# Material to process:
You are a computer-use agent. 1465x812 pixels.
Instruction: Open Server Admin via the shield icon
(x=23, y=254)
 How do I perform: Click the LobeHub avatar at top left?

* * *

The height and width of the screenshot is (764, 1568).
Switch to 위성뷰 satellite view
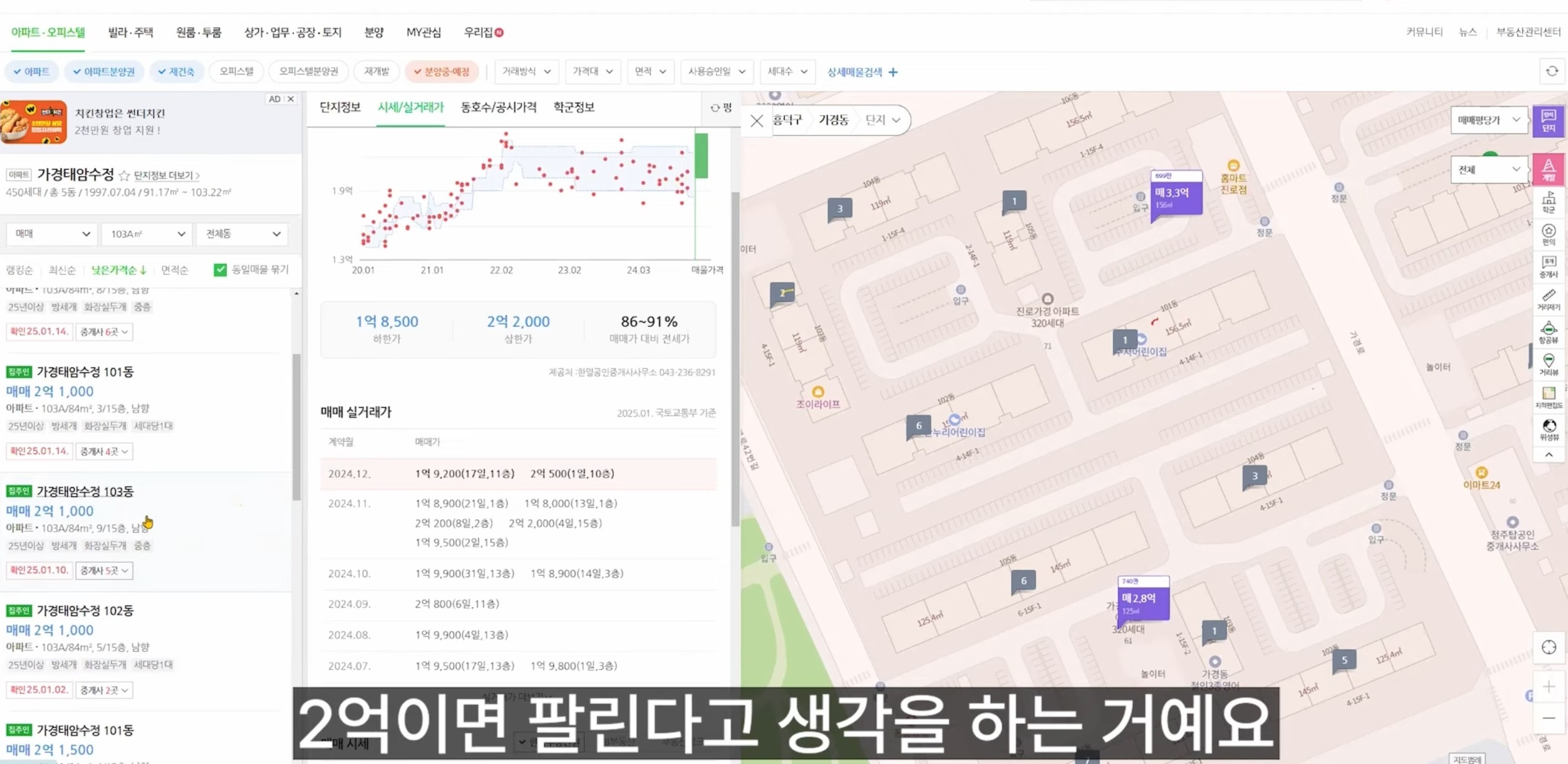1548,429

# Exercise aim:
Looking back over the data above, restate word for word the lines that begin at the line with "Instruction: Open Server" and end at the line with "How do I perform: Click", inclusive.

# Your solution:
Instruction: Open Server Admin via the shield icon
(x=23, y=254)
 How do I perform: Click the LobeHub avatar at top left?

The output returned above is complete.